실시예 4: 클로딘-5 mRNA의 세포 내 발현 - VEGF 공격시

공격 제제로서 VEGF를 TGF-베타로 대체하여 실시예 3의 과정을 반복하였다. 검출된 클로딘-5 mRNA의 양을, 배지만 존재하는 대조군에 대해 정규화하여 도 9에 보였다. 노린은 클로딘-5 발현 수준을 배지 대조군에서의 발현 수준보다 높게 증가시키는 것으로 관찰되었다.

실시예 4: OIR 마우스에 있어 혈관 누출의 생체내 검정 및 클로딘-5 염색

마우스 산소 유도성 망막병증(OIR) 모델을 사용하여 허혈성 망막을 만들고, 이로써 혈관 형상 및 기능 변화를 평가할 수 있었다. 고산소 환경에서 마우스를 생육하여 무혈관 망막(avascular retina) 구역을 생성하였다. 정상 산소 환경으로 복귀되었을 때, 혈관은 누출을 보이면서 비조절 방식으로 성장하였다. 형광 염료(에반스 블루 또는 플루오레세인)를 전신 주사하여 누출의 양을 시각화한 다음, 현미경으로 망막을 관찰하였다. OIR 마우스에서 에반스 블루 염료는 망막 혈관에 누출이 일어나는 것과, 클로딘-5가 파괴되었음을 보여줄 수 있었다(도 10의 좌측 패널). 그러나 무혈관 망막에서 OIR을 유도한 후 노린을 주사한 OIR 눈에서 에반스 블루 염료는 오로지 혈관만을 염색하였다(도 10의 우측 패널). 오른쪽 눈에 노린을 주사하고 나서 4일 후에 영상을 촬영하였다.

도 11a 및 도 11b는 상이한 처리 조건하에 있은지 24시간 후의 클로딘-5 및 VE-카데린의 상대적 발현 각각을 보여주는 막대 그래프이다. BMP2 택맨 검정 결과는 BMP2 발현 감소라는 어레이상 결과와 부합하지 않았음에 주목한다.

도 12a 및 도 12b는, 상이한 처리 조건하에 있은지 7시간 및 24시간 후의 골형성단백질 2(BMP2)의 상대적 발현을 보여주는 막대 그래프이다. HGF 택맨 검정 결과는 어레이에서 보이는 검정 결과와 유사하였다(노린은 HGF 발현을 감소시킴).

도 13a 및 도 13b는 상이한 처리 조건하에 있은지 7시간 및 24시간 후의 간세포 성장 인자(HGF)의 상대적 발현을 보여주는 막대 그래프이다.

유전자 발현 어레이는, 노린 처리(24시간) HRMEC에서 유전자 몇몇은 달리 발현되었음을 밝혔다. 이들 유전자 몇몇은 염증 매개인자, 즉 BMP2, CLCL6, IL12B, SELPLG & CX3CL1이다.

어레이 및 택맨 검정에서 노린은 유로키나아제 신호전달 경로에 수반되는 기타 유전자 몇몇(SPINK5, PLAU PAI-1)과 HGF를 탈조절(dysregulation)하였다. 유로키나아제 경로는 ECM과 연접 단백질을 분해하는 효소의 활성화를 초래하였다. HGF는 유로키나아제(uPA) 활성을 증가시켰고, 그 결과 EC의 이동에 관한 표현형이 유도되었다(Colombo, E. et al. (2007), Hepatocyte Growth Factor/Scatter Promotes Retinal Angiogenesis through Increased Urokinase Expression.
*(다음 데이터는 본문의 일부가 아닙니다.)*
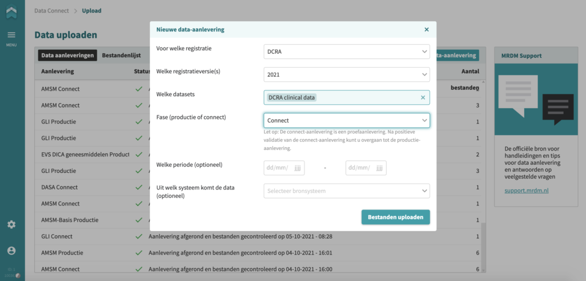
Task: Click the Bestanden uploaden button
Action: (395, 217)
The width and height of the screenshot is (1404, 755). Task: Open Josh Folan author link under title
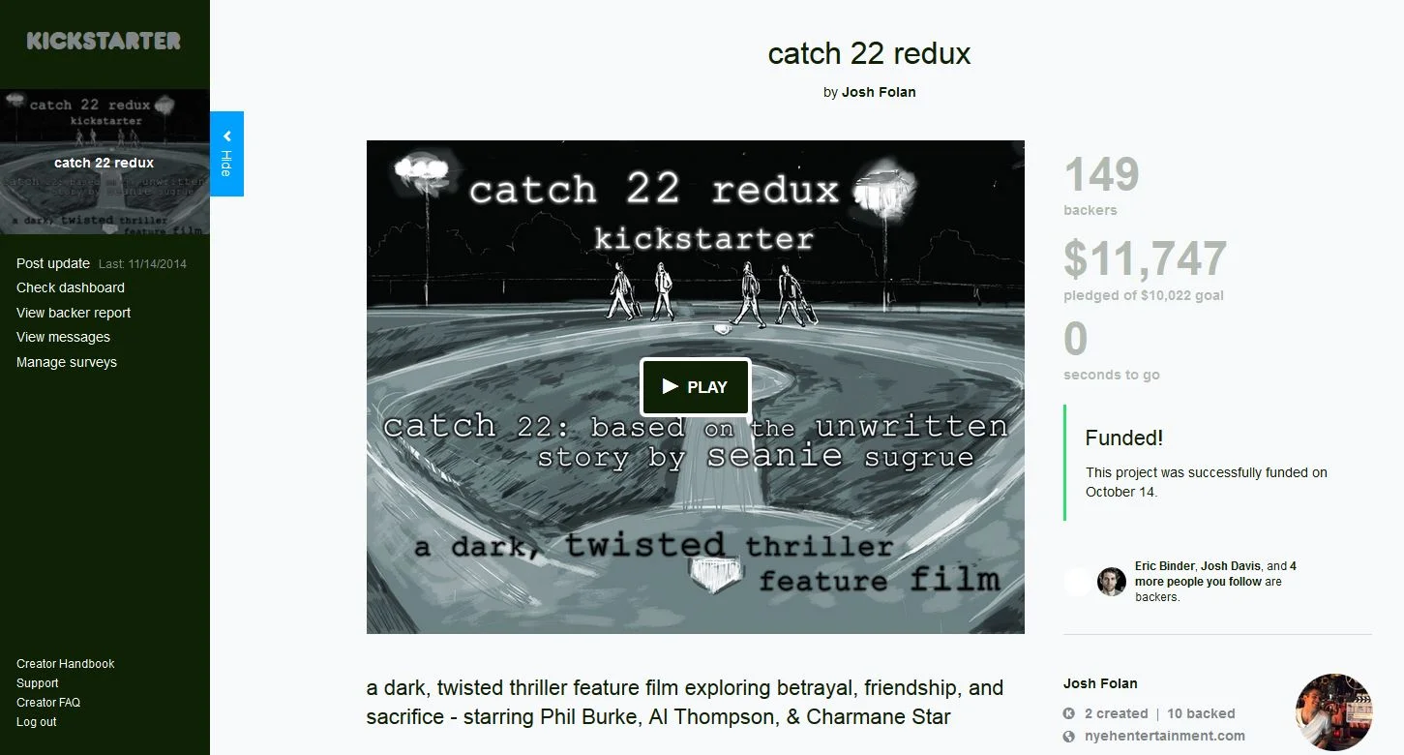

IOVS, 48(4), 1793-1800). 뿐 아니라, 이전의 연구들은, 유로키나아제 수용체(UPAR)의 억제는 클로딘-5 단백질 발현의 VEGF-A 억제를 극복할 수 있었음을 보여주었다(Motta, C. et al (2016). Molecular mechanisms Mediating Antiangiogenic Action of the Urokinase Receptor-Derived Peptide UPARANT in Human Retinal Enodothelial Cells. 57, 5723-5735).

당 업자는 전술된 상세한 설명, 그리고 도면 및 특허청구의범위를 인지할 것이므로, 하기 특허 청구의 범위에 정의된 본 발명의 범위로부터 벗어나지 않고 본 발명의 바람직한 구현예들을 대상으로 변형 및 변화가 이루어질 수 있다.

Claims

혈관조직을 노린에 노출시키는 단계; 및
상기 노린이 BMP2, CLCL6, IL12B, SELPLG, CX3CL1, CASP3, THBD, COL18A1, CPB2, NPR1, BMP2, CLCL6, IL12B, SELPLG, CX3CL1, CASP3, THBD, COL18A1, CPB2, NPR1, CLDN5, CLD3, PIGF, BDNF, CNTF, VEGF-A, CAM-1, PGF, FOX-01, FOX-04, PDGFB, TGFA, HGF, VE-카데린 또는 PLAU 유전자 적어도 하나의 유전자 발현을 조정하도록 충분한 시간을 허용하는 단계
를 포함하는, 혈관조직 장벽을 치료하는 방법.
제1항에 있어서, 상기 유전자 모두는 상기 노린에 의해 조정되는 방법.
제1항에 있어서, 상기 혈관조직 장벽은 생체 내, 즉 대상체 망막 혈관인 방법.
제3항에 있어서, 상기 대상체는 노인성 황반 변성 또는 증식성 망막병증이 발병한 대상체인 방법.
제3항에 있어서, 상기 노출 단계는 안내 주사에 의해 수행되는 방법.
제3항에 있어서, 상기 노출 단계는 전신 투여에 의해 수행되는 방법.
제3항에 있어서, 상기 대상체는 인간인 방법.
제3항에 있어서, 상기 대상체는 소, 말, 양, 돼지, 염소, 닭, 고양이, 개, 마우스, 기니아피그, 햄스터, 토끼, 래트이거나, 또는 이것들 중 하나로부터 유래하는 세포 중 하나인 방법.
제1항 내지 제8항 중 어느 한 항에 있어서, 상기 노린은 서열 번호 2의 폴리펩티드인 방법.
제1항 내지 제8항 중 어느 한 항에 있어서, 상기 노린은 망막 혈관 세포의 프리즐드-4 수용체와 결합하는 서열 번호 1의 단편인 방법.
제1항 내지 제8항 중 어느 한 항에 있어서, 상기 노린은 재조합체인 방법.
제1항 내지 제8항 중 어느 한 항에 있어서, 상기 노린이 유전자 발현을 조정하도록 충분한 시간을 허용한 후 염료를 망막 혈관 세포와 접촉시키는 단계를 추가로 포함하는 방법.
제12항에 있어서, 상기 염료는 에반스 블루 염료 또는 플루오레세인인 방법.